Quantitative cell morphology phenotypes are predicted significantly better than random expectation. In contrast, genes whose disruption decreases population co-efficient of variance (CV) were not predictable. (a) A histogram plotting the distribution of the area under the receiver operating characteristic (ROC) curve (AUC) values for 562 quantitative morphological phenotypes shows a significantly higher proportion of high AUC values than for 1,000 size-matched random gene sets. (b) Separate analyses of phenotypes associated with morphologic features and phenotypes associated with cell-to-cell variability in the morphologic features reveals asymmetry in predictability. Sets of genes whose disruption causes the 40 largest or smallest mean values of a morphological feature (middle plots) are significantly more predictable than random gene sets (left side). By contrast, although the sets of genes whose disruption most increase the CV tend to be predictable (high AUC), those that most decrease the CV are not (low AUC).

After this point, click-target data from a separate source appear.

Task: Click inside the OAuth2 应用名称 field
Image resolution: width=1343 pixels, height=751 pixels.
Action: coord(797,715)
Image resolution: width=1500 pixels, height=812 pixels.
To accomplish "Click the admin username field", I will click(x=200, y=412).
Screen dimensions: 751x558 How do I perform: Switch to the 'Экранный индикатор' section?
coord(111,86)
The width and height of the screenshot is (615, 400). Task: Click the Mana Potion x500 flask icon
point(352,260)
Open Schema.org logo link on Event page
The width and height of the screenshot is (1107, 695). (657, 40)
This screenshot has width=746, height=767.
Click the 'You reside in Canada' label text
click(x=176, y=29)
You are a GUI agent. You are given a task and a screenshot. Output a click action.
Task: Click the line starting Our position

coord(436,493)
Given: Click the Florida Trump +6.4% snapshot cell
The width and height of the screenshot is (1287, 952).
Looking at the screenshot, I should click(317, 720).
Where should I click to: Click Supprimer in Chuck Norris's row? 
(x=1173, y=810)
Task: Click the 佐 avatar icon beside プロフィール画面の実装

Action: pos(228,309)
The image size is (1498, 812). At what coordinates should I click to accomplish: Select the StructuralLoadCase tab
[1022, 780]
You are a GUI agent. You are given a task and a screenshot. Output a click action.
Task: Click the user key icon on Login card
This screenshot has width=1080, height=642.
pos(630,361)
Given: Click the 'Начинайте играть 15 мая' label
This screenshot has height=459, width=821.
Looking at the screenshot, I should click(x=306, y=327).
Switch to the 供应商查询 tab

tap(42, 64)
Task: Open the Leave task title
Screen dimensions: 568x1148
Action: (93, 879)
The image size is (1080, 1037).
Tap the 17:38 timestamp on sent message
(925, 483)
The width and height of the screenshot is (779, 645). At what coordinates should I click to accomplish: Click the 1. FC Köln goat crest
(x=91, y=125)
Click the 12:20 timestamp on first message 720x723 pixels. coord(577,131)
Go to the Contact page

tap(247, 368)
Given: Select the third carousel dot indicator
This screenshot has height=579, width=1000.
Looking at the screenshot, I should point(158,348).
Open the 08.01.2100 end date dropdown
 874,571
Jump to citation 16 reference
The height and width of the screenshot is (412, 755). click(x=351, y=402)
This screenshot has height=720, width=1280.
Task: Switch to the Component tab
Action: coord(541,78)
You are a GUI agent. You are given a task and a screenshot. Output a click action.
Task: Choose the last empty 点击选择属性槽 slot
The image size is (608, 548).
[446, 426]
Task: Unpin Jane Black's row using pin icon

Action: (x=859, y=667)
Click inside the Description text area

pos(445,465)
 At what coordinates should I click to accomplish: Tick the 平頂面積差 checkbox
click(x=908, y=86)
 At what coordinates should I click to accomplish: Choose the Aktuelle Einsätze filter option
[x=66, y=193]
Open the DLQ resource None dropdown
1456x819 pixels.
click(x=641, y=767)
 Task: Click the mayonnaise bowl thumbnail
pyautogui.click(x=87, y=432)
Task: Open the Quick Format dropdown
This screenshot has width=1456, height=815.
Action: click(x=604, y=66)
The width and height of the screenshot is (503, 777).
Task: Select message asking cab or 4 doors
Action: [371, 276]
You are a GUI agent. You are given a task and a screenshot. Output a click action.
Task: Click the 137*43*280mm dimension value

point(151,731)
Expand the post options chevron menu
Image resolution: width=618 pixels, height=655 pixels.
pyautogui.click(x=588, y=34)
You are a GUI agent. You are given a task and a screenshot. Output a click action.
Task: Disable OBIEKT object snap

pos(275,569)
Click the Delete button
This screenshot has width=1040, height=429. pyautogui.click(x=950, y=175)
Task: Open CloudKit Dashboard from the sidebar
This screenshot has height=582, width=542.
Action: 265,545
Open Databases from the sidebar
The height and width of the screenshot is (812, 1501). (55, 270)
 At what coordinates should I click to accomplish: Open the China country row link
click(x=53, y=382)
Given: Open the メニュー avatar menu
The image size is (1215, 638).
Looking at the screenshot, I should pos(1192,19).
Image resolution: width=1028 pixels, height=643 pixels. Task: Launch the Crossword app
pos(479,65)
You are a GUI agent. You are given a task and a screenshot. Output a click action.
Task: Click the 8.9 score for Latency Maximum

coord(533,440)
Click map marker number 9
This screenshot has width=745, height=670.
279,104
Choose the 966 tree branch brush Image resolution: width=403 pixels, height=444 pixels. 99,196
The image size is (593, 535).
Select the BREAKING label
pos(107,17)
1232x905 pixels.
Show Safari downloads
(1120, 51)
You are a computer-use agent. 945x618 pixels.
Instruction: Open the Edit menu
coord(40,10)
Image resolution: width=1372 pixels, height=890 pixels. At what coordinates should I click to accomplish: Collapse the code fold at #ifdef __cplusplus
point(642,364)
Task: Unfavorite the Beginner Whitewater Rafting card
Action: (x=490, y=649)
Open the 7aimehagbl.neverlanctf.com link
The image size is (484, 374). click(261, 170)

Box-and-whisker plots are drawn as in Figure 3. (c) A comparison of the median phenotypic CVs observed for deletion strains versus replicate analyses of wild-type cells shows that deletion strains with the most reduced CVs are essentially wild-type-like in character, whereas those with the most increased CVs show significantly more cell-to-cell variability than wild-type cells. These latter knockout strains carry deletions for genes predominantly involved in maintaining genomic integrity. This trend is therefore likely to have arisen from nonclonal genetic variation in these strains, recapitulating the classic mutator phenotype.

Figure 10

Yeast genes with human orthologs linked to the same diseases are predicted better than random expectation. Predictability is measured as the area under a receiver operating characteristic (ROC) curve (AUC), as in Figure 3, measuring the AUC for each of 28 human diseases reported in the Online Mendelian Inheritance in Man (OMIM) disease database [51] that have four or more yeast orthologs annotated in the yeast function network and plotting the resulting AUC distributions. Real disease gene sets are significantly more predictable than size-matched random gene sets drawn from the set of yeast-human orthologs. Box plots are drawn as in Figure 3.